The beta subunit of the Escherichia coli DNA polymerase III holoenzyme interacts functionally with the catalytic core in the absence of other subunits.

We have previously demonstrated that the addition of a stoichiometric excess of the beta subunit of Escherichia coli DNA polymerase III holoenzyme to DNA polymerase III or holoenzyme itself can lead to an ATP-independent increase in the processivity of these enzyme forms (Crute, J. J., LaDuca, R. J., Johanson, K. O., McHenry, C. S., and Bambara, R. A. (1983) J. Biol. Chem. 258, 11344-11349). Here, we show that the beta subunit can interact directly with the catalytic core of the holoenzyme, DNA polymerase III, generating a new form of the enzyme with enhanced catalytic and processive capabilities. The addition of saturating levels of the beta subunit to the core DNA polymerase III enzyme results in as much as a 7-fold stimulation of synthetic activity. Two populations of DNA products were generated by the DNA polymerase III X beta enzyme complex. Short products resulting from the addition of 5-10 nucleotides/primer fragment were generated by DNA polymerase III in the presence and absence of added beta subunit. A second population of much longer products was generated only in beta-supplemented DNA polymerase III reactions. The DNA polymerase III-beta reaction was inhibited by single-stranded DNA binding protein and was unaffected by ATP, distinguishing it from the holoenzyme-catalyzed reaction.
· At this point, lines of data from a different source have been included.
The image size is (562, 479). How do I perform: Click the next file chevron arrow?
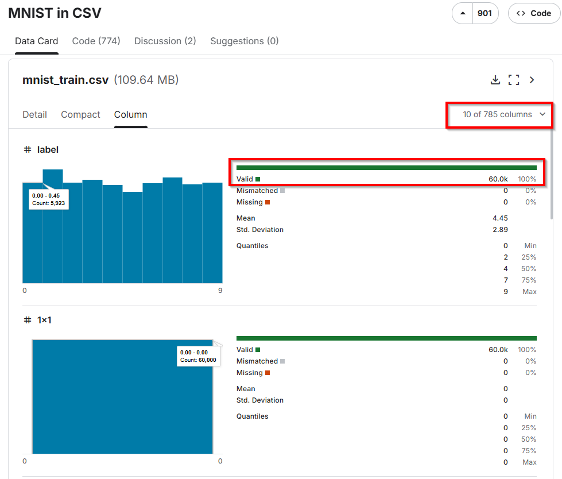point(532,80)
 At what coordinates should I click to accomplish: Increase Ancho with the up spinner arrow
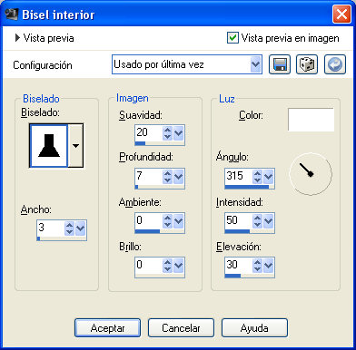pyautogui.click(x=69, y=225)
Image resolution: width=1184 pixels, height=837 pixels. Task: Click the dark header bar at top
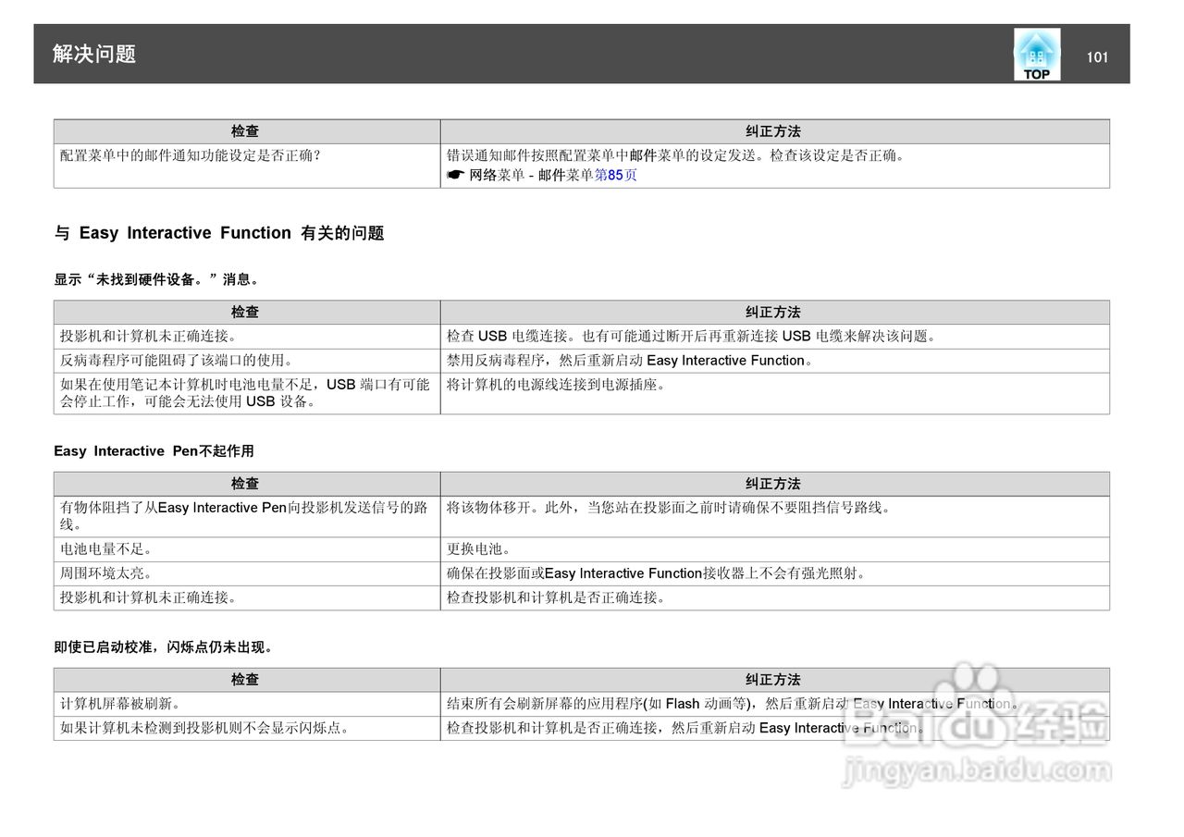555,54
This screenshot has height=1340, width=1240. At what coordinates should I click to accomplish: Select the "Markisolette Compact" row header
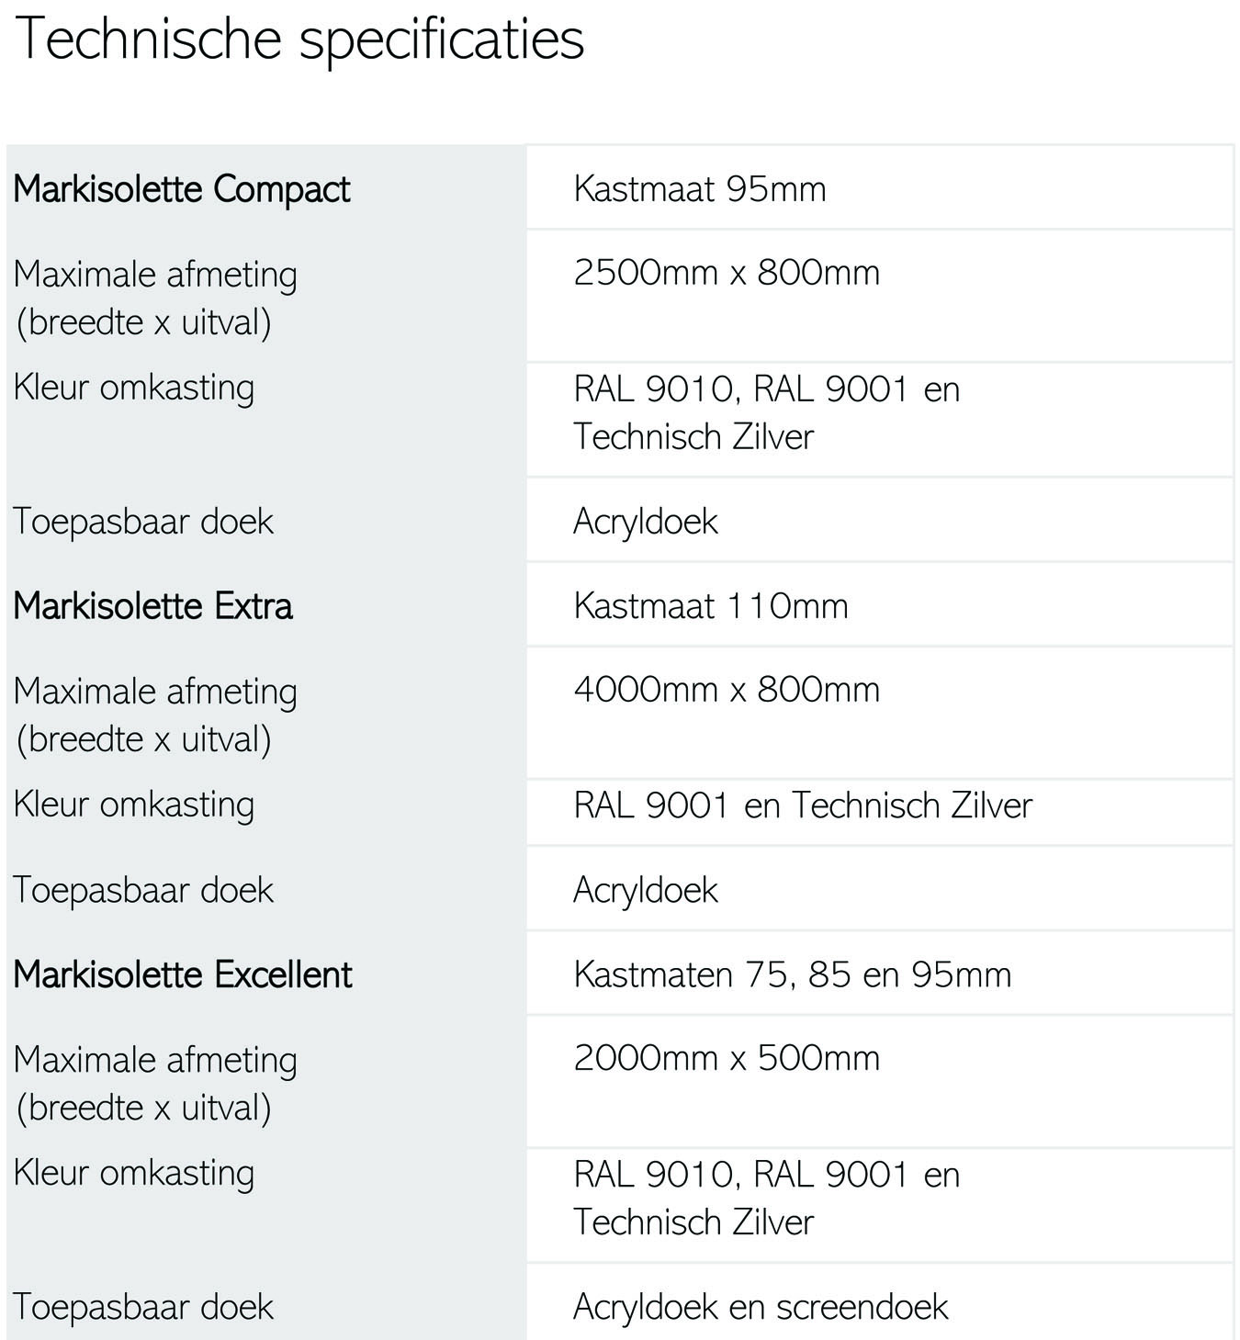coord(182,189)
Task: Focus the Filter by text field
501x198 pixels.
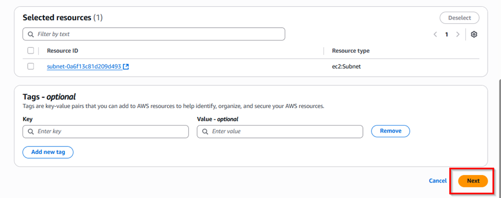Action: click(153, 34)
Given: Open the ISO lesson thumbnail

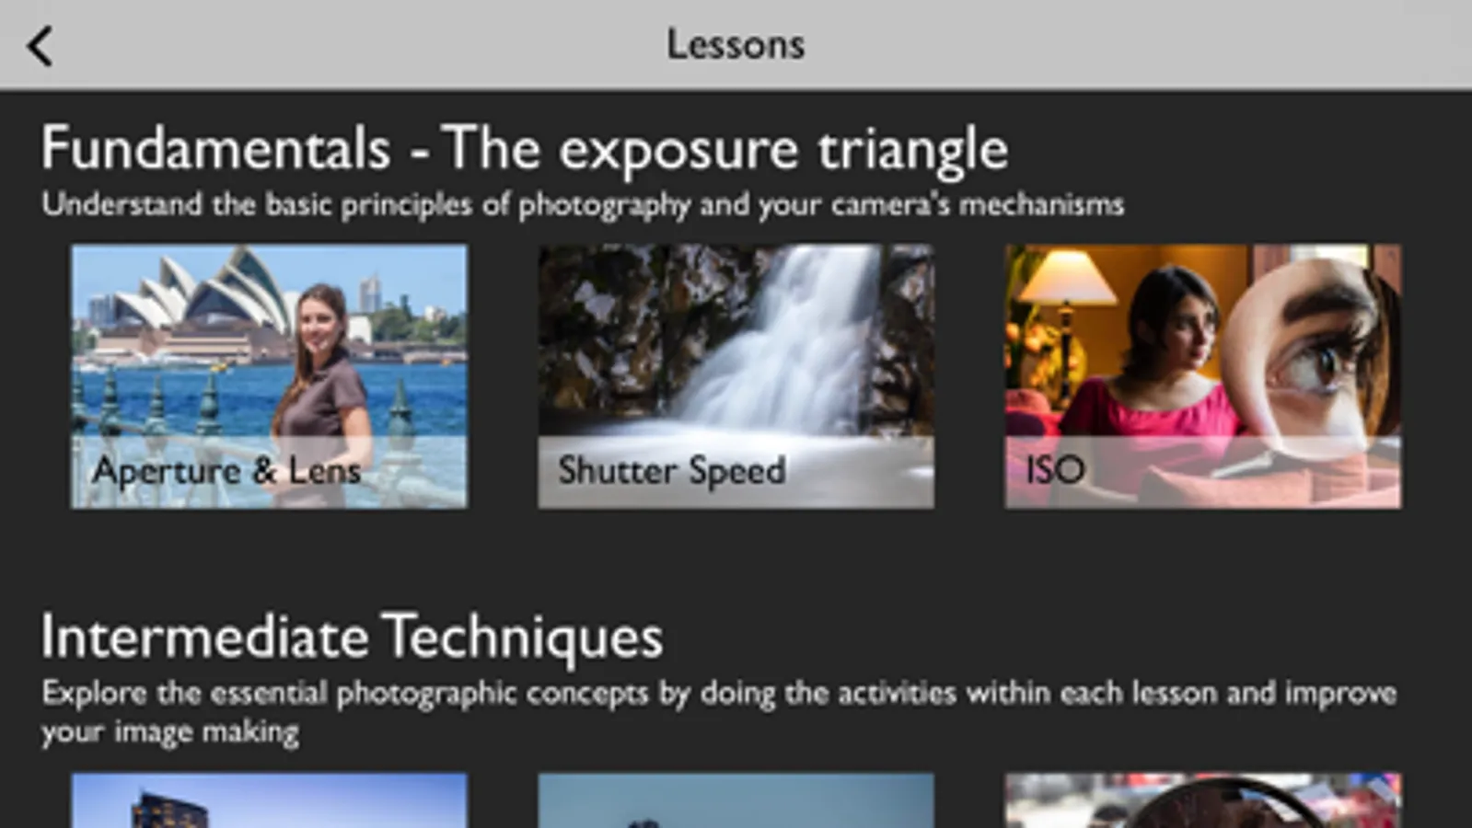Looking at the screenshot, I should pyautogui.click(x=1203, y=376).
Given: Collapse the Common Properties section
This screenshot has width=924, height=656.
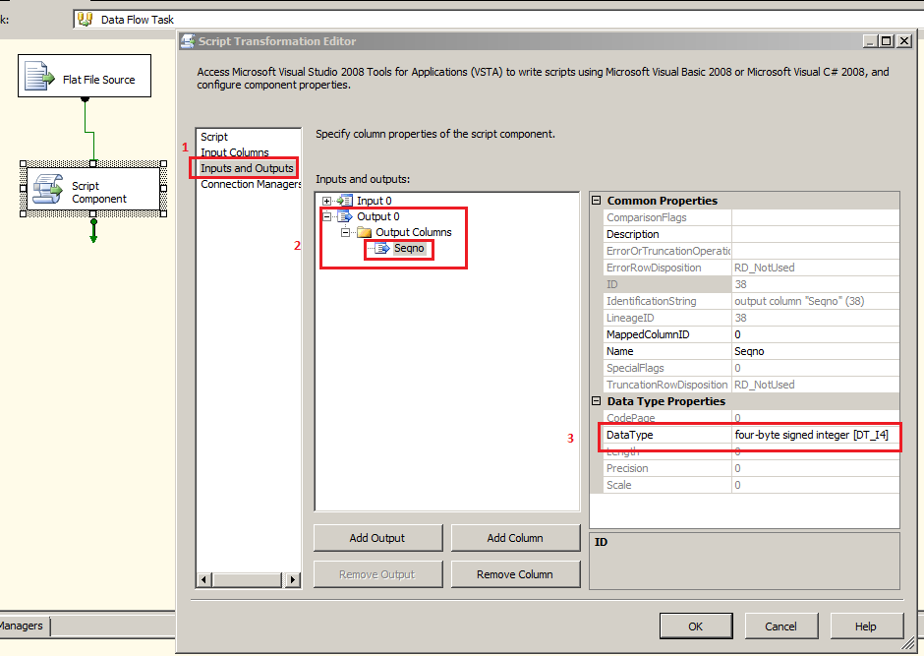Looking at the screenshot, I should point(597,201).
Complex formation of the DNA polymerase III core enzyme with beta increased the residence time of the enzyme on synthetic DNA templates. Our results demonstrate that the beta stimulation of DNA polymerase III can be attributed to a more efficient and highly processive elongation capability of the DNA polymerase III X beta complex. They also prove that at least part of beta's normal contribution to the DNA polymerase III holoenzyme reaction takes place through interaction with DNA polymerase III core enzyme components to produce the essential complex necessary for efficient elongation in vivo.